■ **Prompt**
Nothing but the lines from the one with "Image resolution: width=1005" through the end of the records may appear in the answer, each reproduced exactly, pictures omitted.

--- START ---

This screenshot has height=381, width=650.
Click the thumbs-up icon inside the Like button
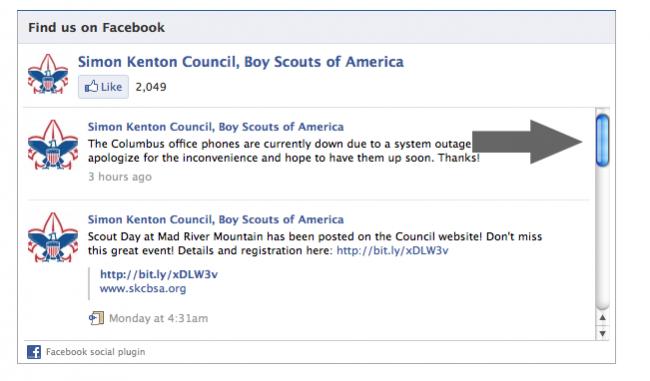click(91, 87)
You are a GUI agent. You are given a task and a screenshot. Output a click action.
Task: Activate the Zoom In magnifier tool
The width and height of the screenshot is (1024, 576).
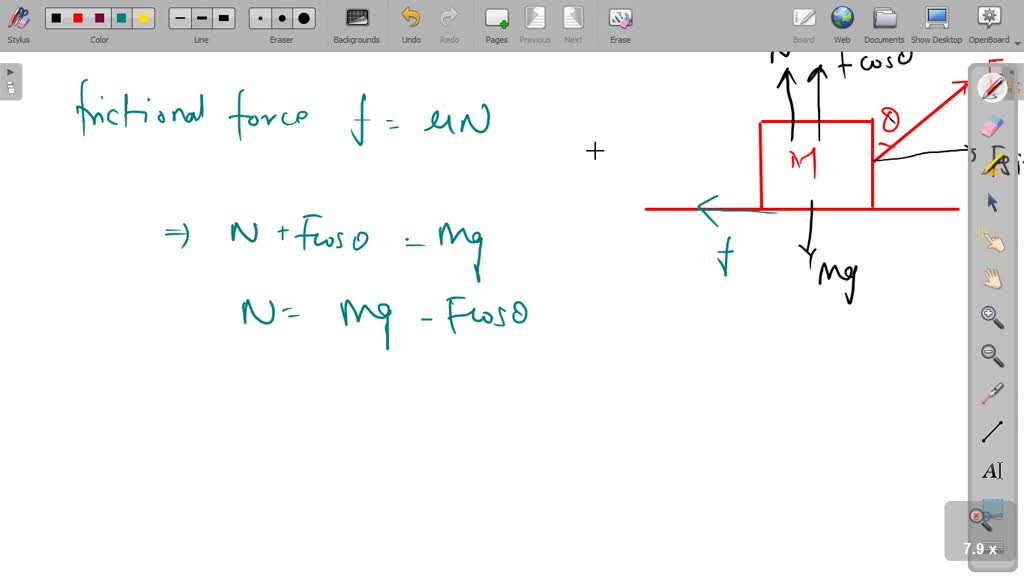[990, 317]
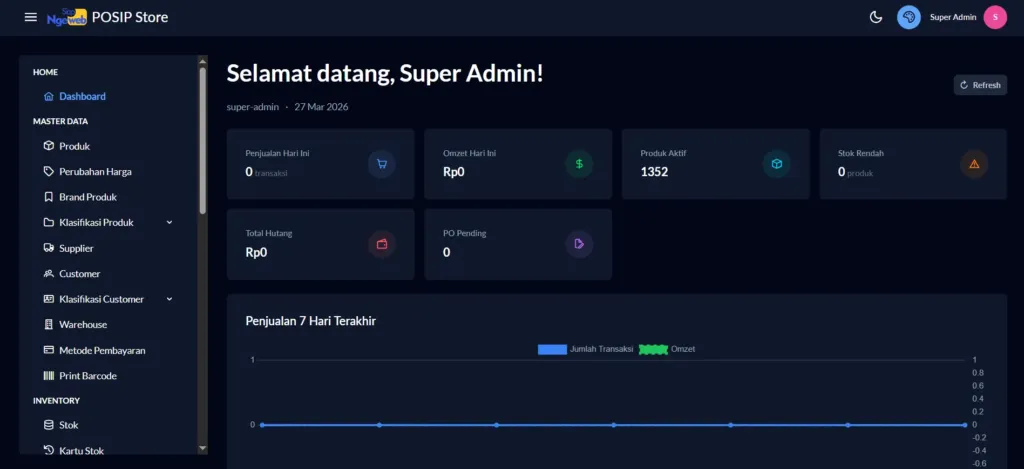Open Super Admin account menu

click(x=953, y=17)
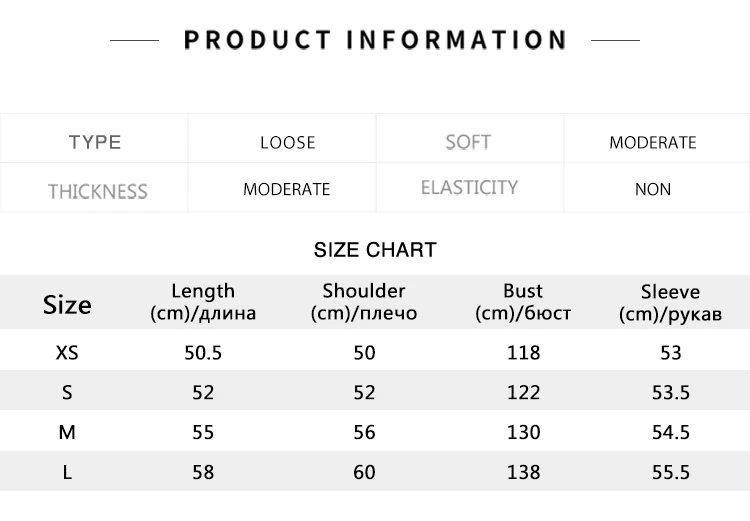
Task: Select the M size row label
Action: tap(67, 432)
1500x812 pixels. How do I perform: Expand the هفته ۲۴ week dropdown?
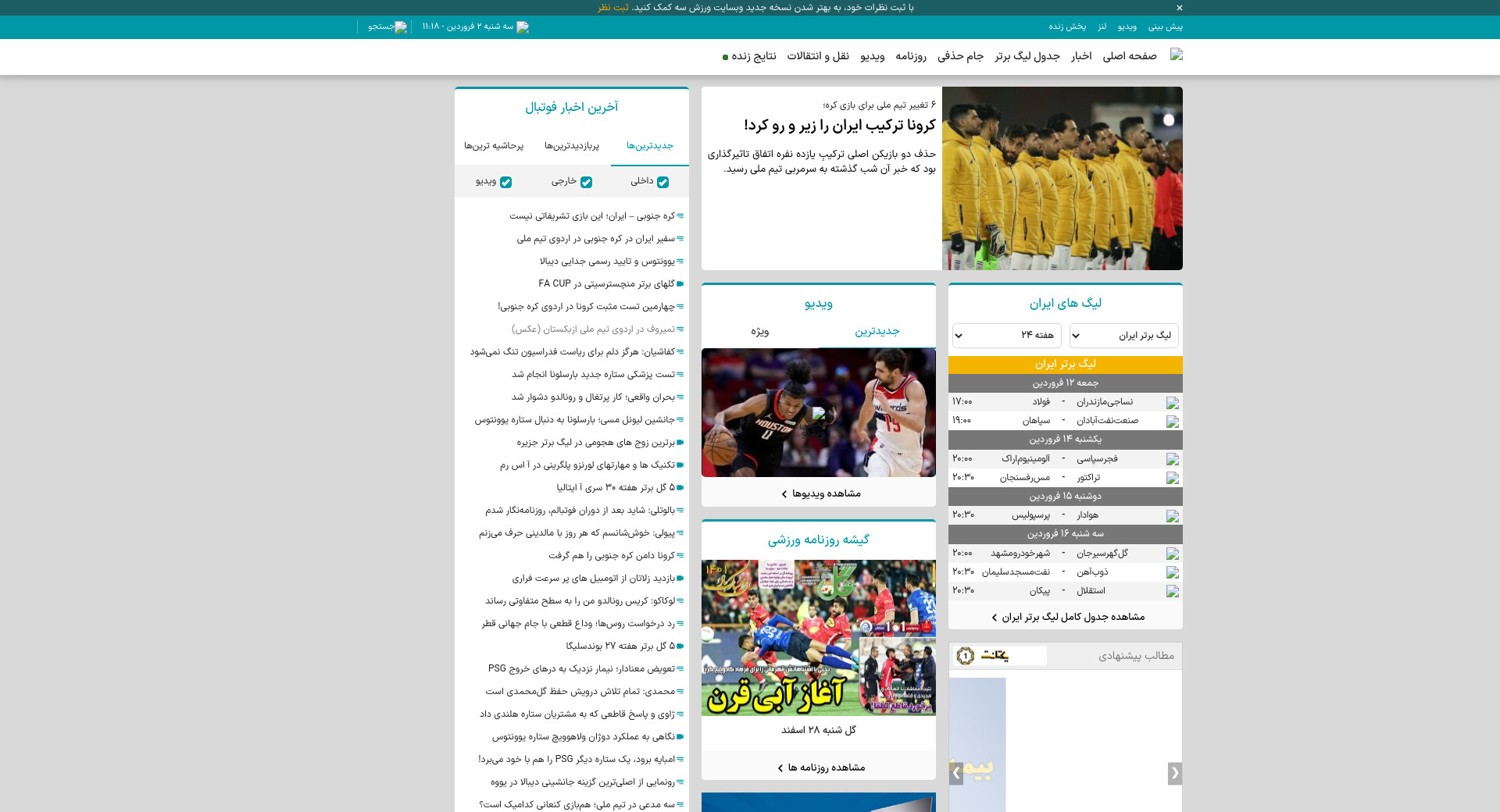coord(1006,336)
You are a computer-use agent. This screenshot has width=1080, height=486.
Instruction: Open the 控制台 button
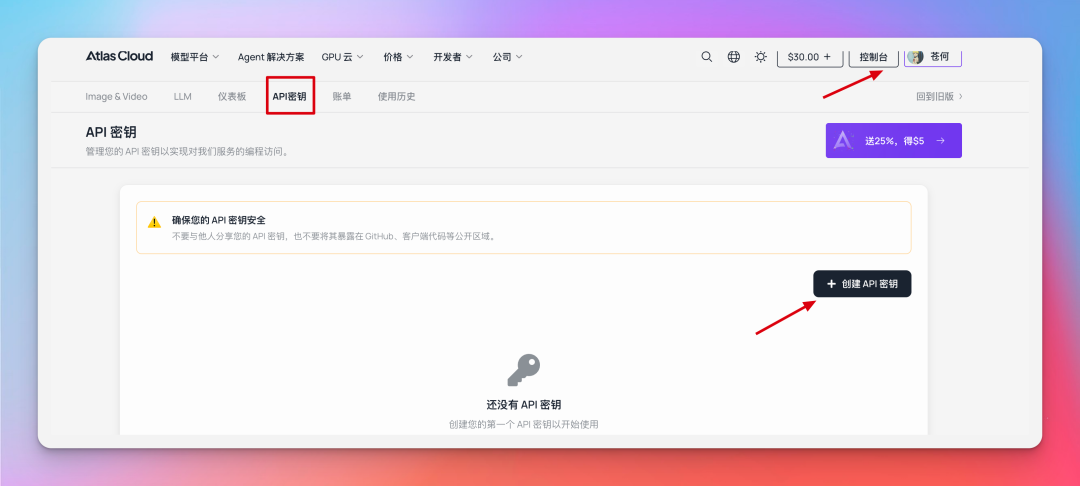coord(874,57)
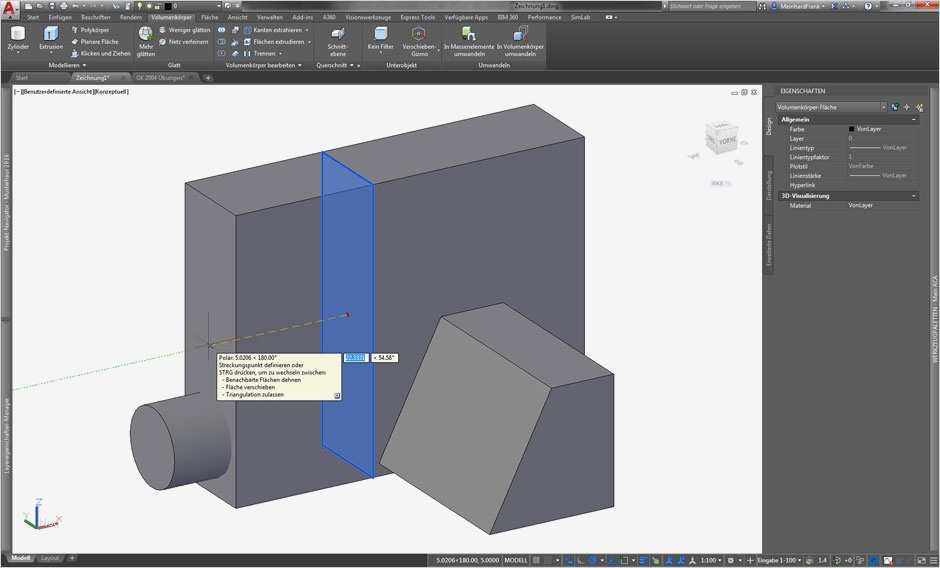940x568 pixels.
Task: Click the Polykörper button
Action: coord(95,30)
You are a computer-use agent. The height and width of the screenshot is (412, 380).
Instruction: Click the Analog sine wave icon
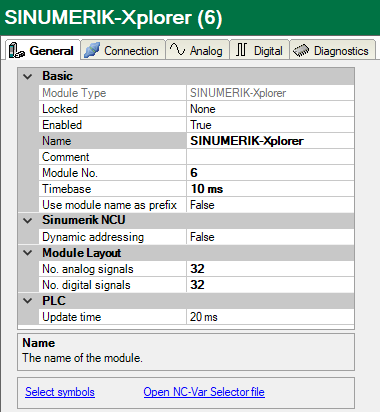point(177,49)
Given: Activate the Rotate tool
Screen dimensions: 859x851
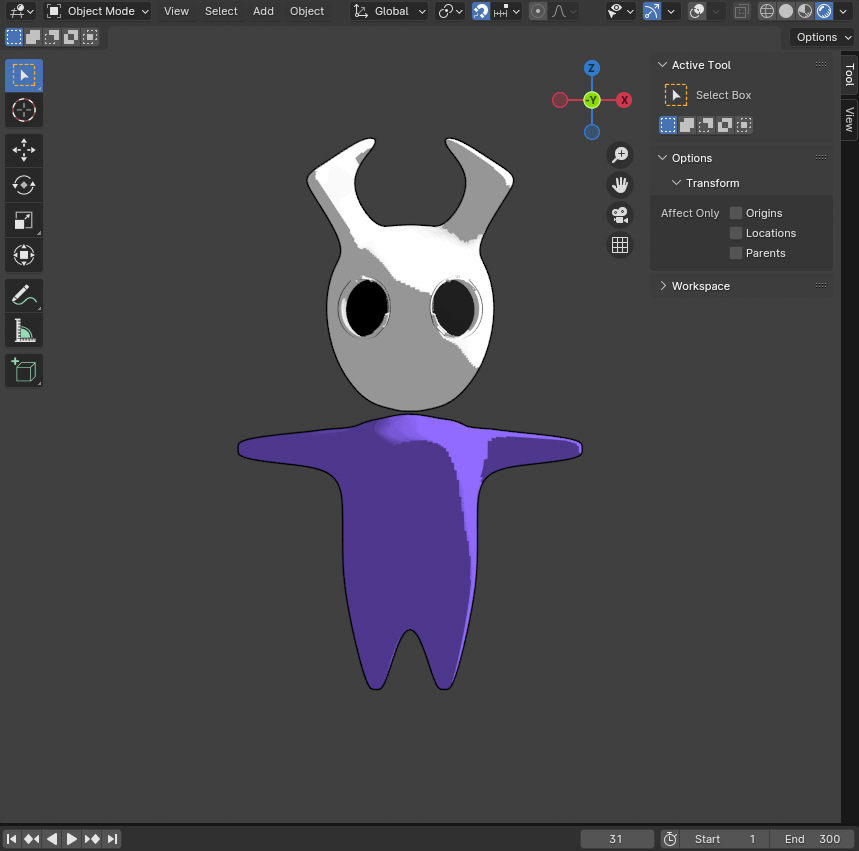Looking at the screenshot, I should point(24,185).
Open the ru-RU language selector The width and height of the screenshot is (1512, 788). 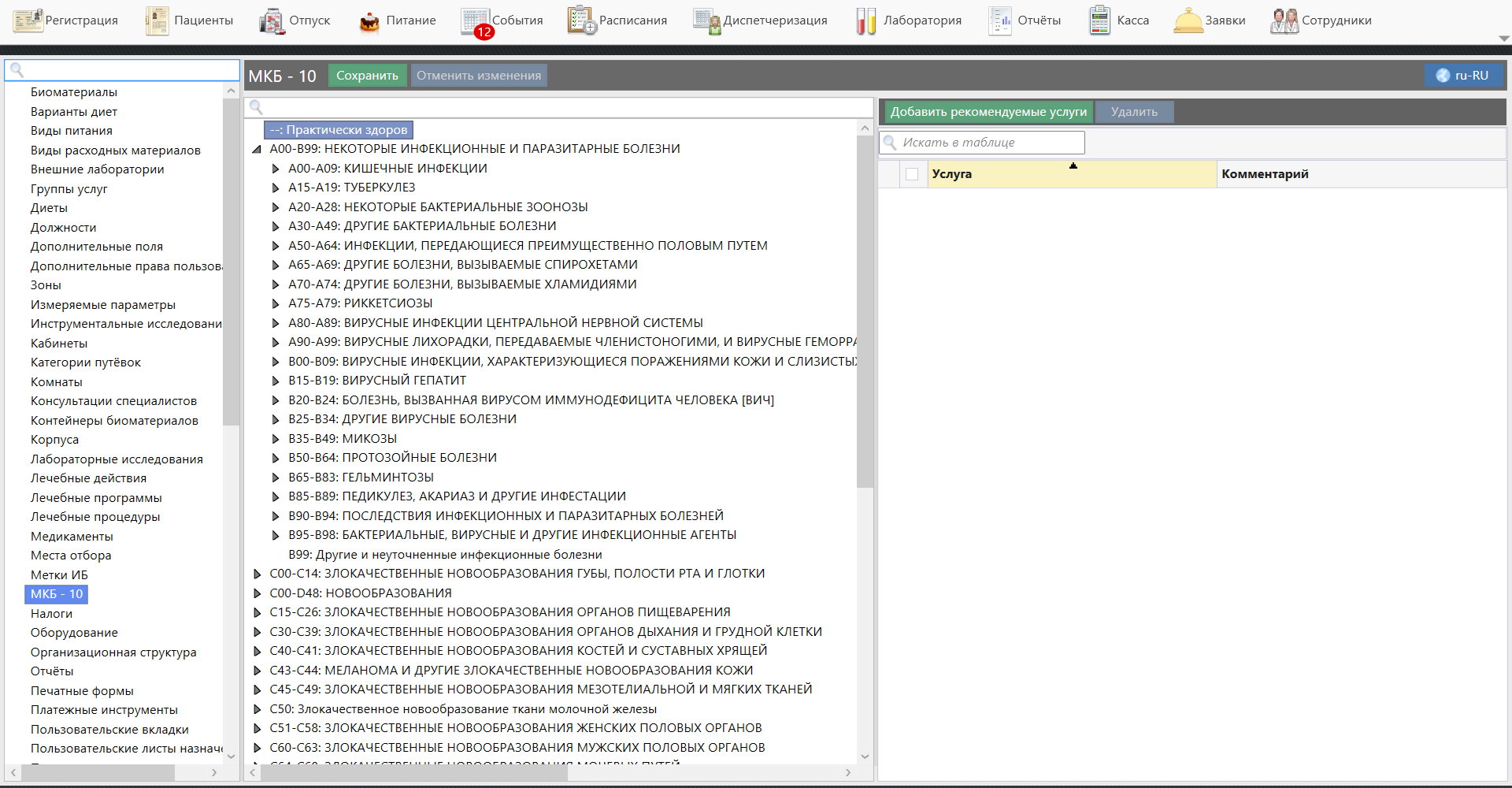(1463, 76)
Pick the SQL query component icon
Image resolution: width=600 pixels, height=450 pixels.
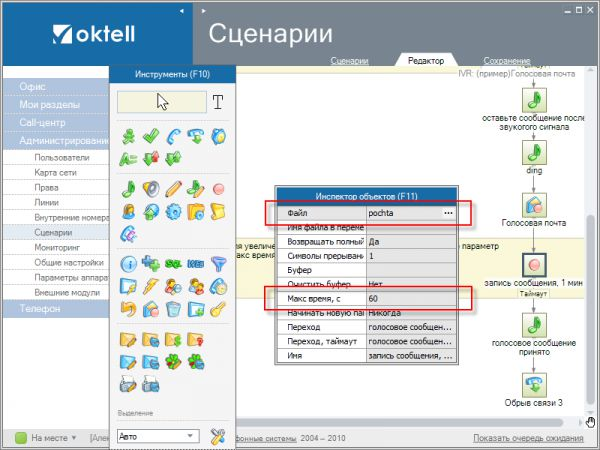click(173, 264)
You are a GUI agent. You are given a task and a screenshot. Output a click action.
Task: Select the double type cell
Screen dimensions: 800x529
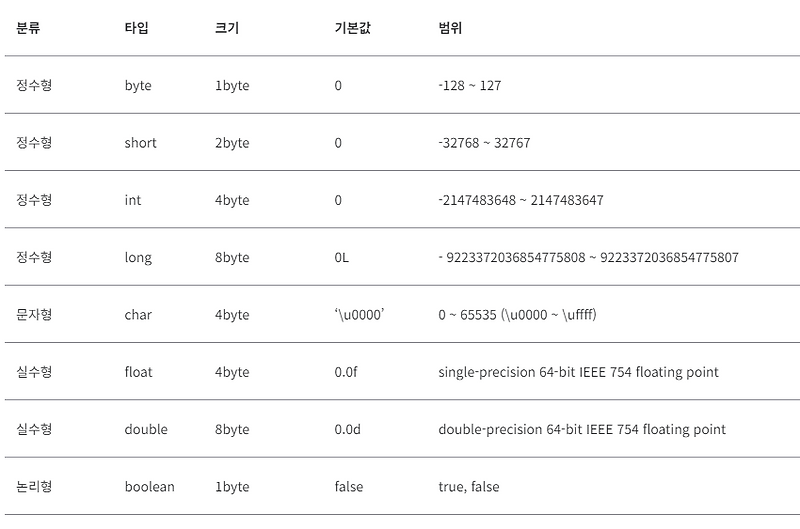[146, 429]
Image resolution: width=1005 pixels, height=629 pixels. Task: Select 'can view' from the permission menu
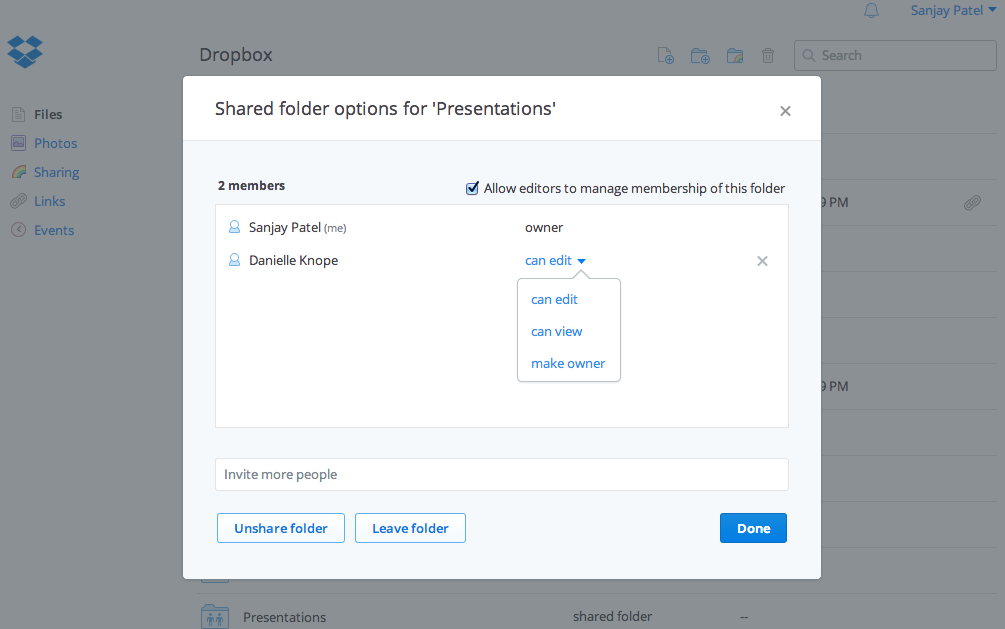coord(556,331)
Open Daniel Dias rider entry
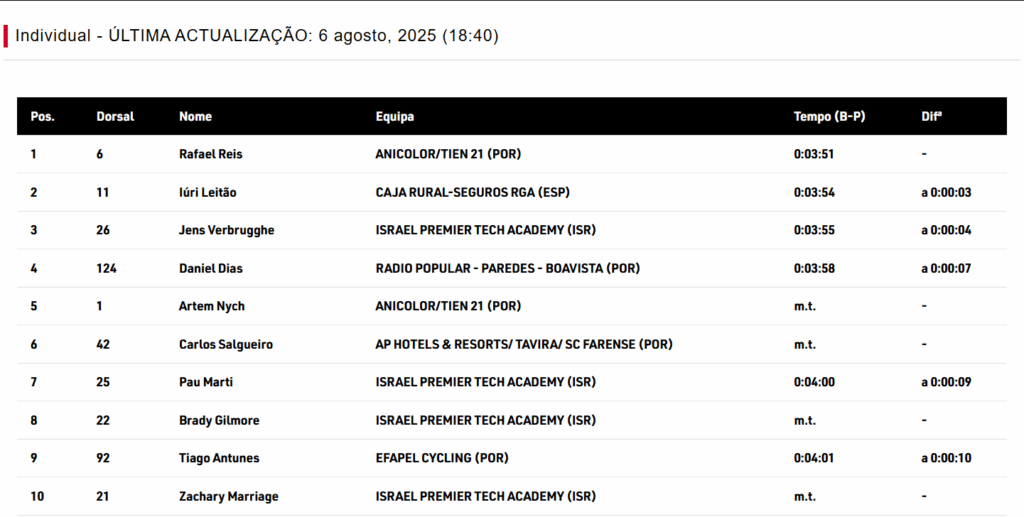The image size is (1024, 517). [210, 268]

--- END ---

■ **Reply to the task**
Image resolution: width=1005 pixels, height=629 pixels. Task: Select 'can view' from the permission menu
coord(556,331)
Open Daniel Dias rider entry
The image size is (1024, 517). [210, 268]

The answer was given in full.